O Credo do Povo de Deus e o Vaticano II

Uma interessante reflexão de Joathas Bello sobre a relação do Credo do Povo de Deus, do Papa Paulo VI, como norte interpretativo do Vaticano II:

Outro texto muito importante para entender o “magistério conciliar” é o “Credo do Povo de Deus” [antes ele tinha comentado sobre a Dominus Iesus], Credo solene de Paulo VI, professado em 1968, que poderia ser dito a “Confissão de Fé do CVII”.

Nele, se vê com bastante clareza o que o CVII declarou como de fé – por participação no magistério infalível (solene ou ordinário universal) -, e o que declarou como seu peculiar ou sui generis “magistério pastoral”, parenético (ad intra) e dialógico (ad extra).

Por exemplo, lá se diz “Cremos na Trindade” (ato de fé), e “rendemos graças à Bondade divina pelos que dão testemunho da unidade divina, embora não reconheçam a Trindade”. Vê-se, pois, com clareza, que a afirmação do teor para o diálogo inter-religioso não faz parte da confissão de fé, mas é uma conclusão filosófica e teológico-pastoral que promove tal diálogo a partir do “comum” (reconhecimento racional da Divindade una).

Diz-se ainda que “Cremos na Igreja una, santa, católica e apostólica, edificada por Cristo sobre Pedro”, e que “cremos na infalibilidade papal ex cathedra e na infalibilidade eclesial”.

Mais adiante se diz “Cremos na Igreja, una na fé, no culto e comunhão hierárquica” (ato de fé), e “reconhecemos fora da sua estrutura muitos elementos de santificação e verdade, que como dons da própria Igreja, impelem à unidade católica”. Vê-se, pois, que a afirmação do teor para o diálogo ecumênico não faz parte da confissão de fé, mas é uma conclusão teológico-pastoral que promove tal diálogo a partir do “comum” (reconhecimento teológico da origem comum da Hierarquia, dos Sacramentos e da Sagrada Escritura, e de que o fim dessas realidades é a unidade católica).

O QUE SE PEDE
Traduza para o inglês a seguinte frase do trecho acima sobre o Credo do Povo de Deus: «Diz-se ainda que “Cremos na Igreja una, santa, católica e apostólica, edificada por Cristo sobre Pedro”, e que “cremos na infalibilidade papal ex cathedra e na infalibilidade eclesial”.» As linhas não têm nenhuma relação com o trecho.

DADOS FORNECIDOS
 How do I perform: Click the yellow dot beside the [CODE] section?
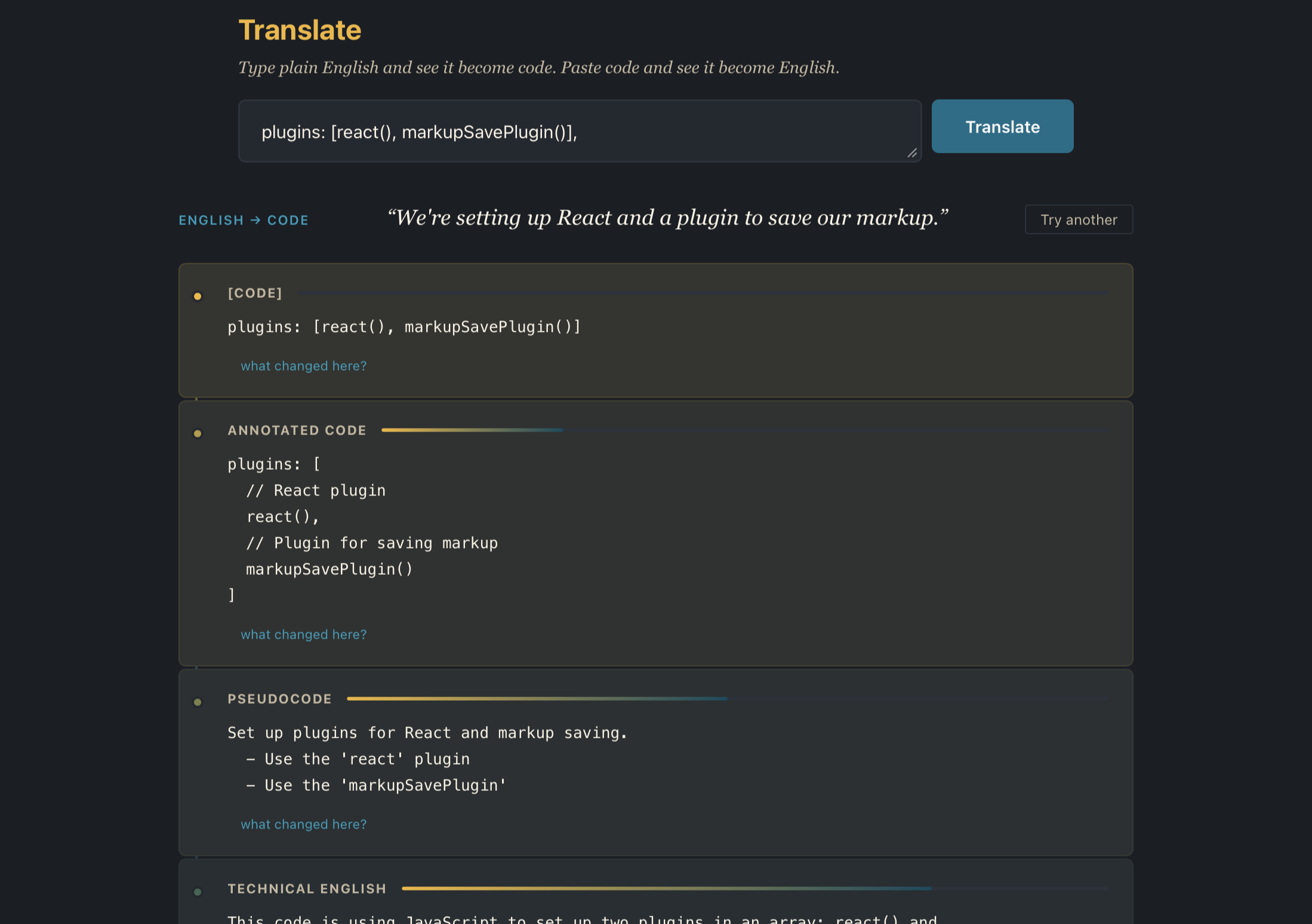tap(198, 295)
--
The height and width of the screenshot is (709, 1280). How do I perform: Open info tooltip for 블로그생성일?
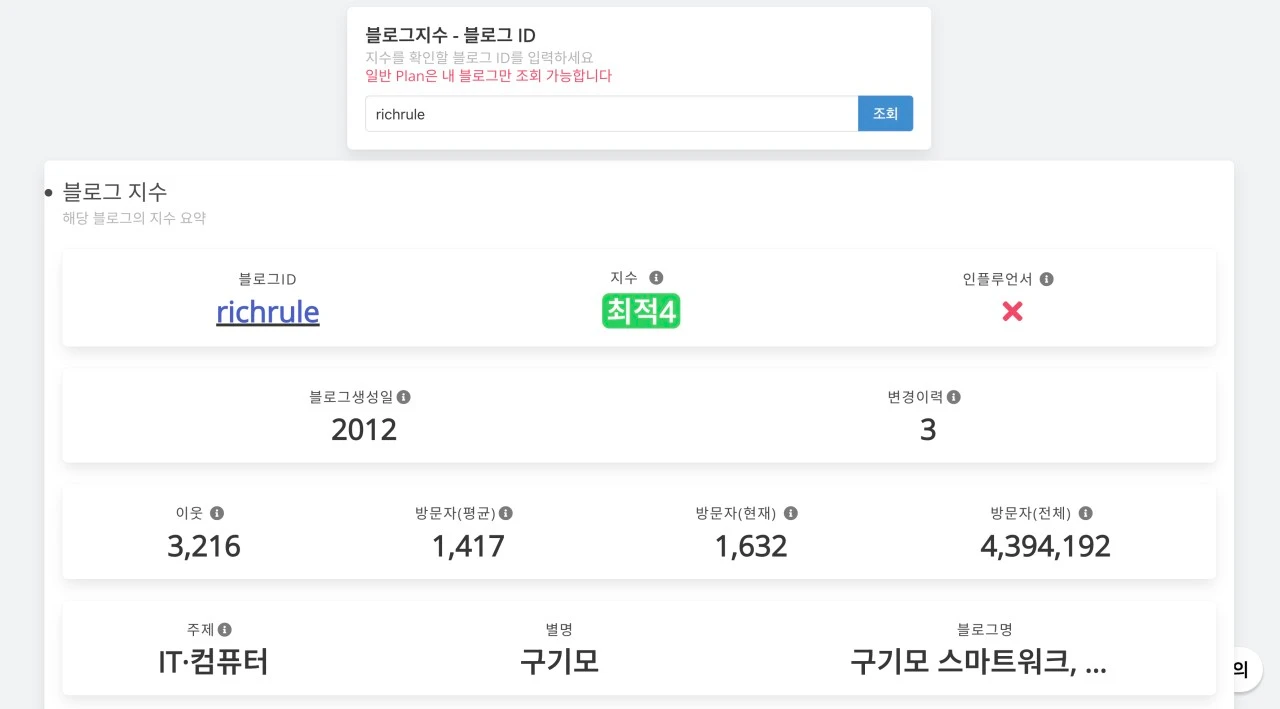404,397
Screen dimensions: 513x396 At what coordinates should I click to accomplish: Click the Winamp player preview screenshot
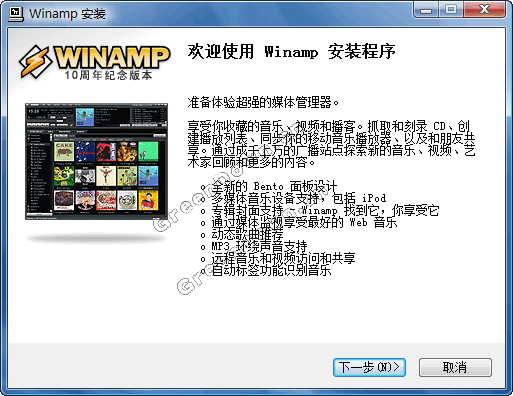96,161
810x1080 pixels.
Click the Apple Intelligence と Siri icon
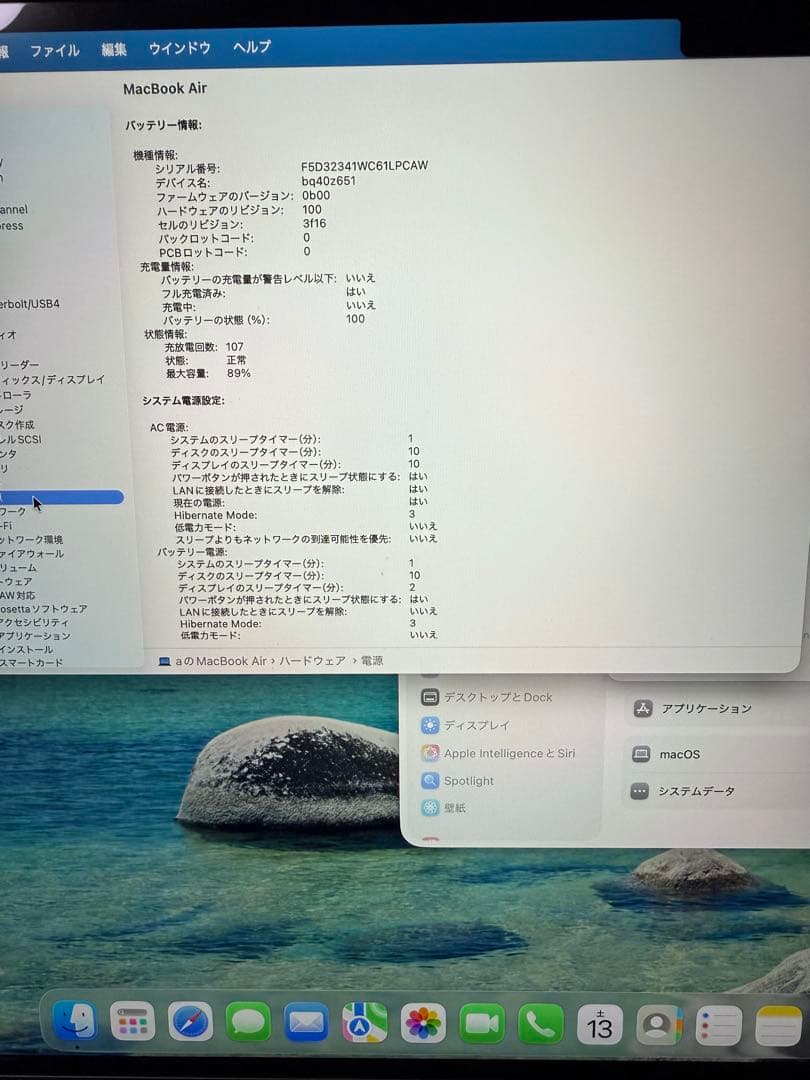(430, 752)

RESPOSTA
It is further stated that "We believe in the one, holy, catholic and apostolic Church, built by Christ upon Peter," and that "we believe in papal infallibility ex cathedra and in ecclesial infallibility."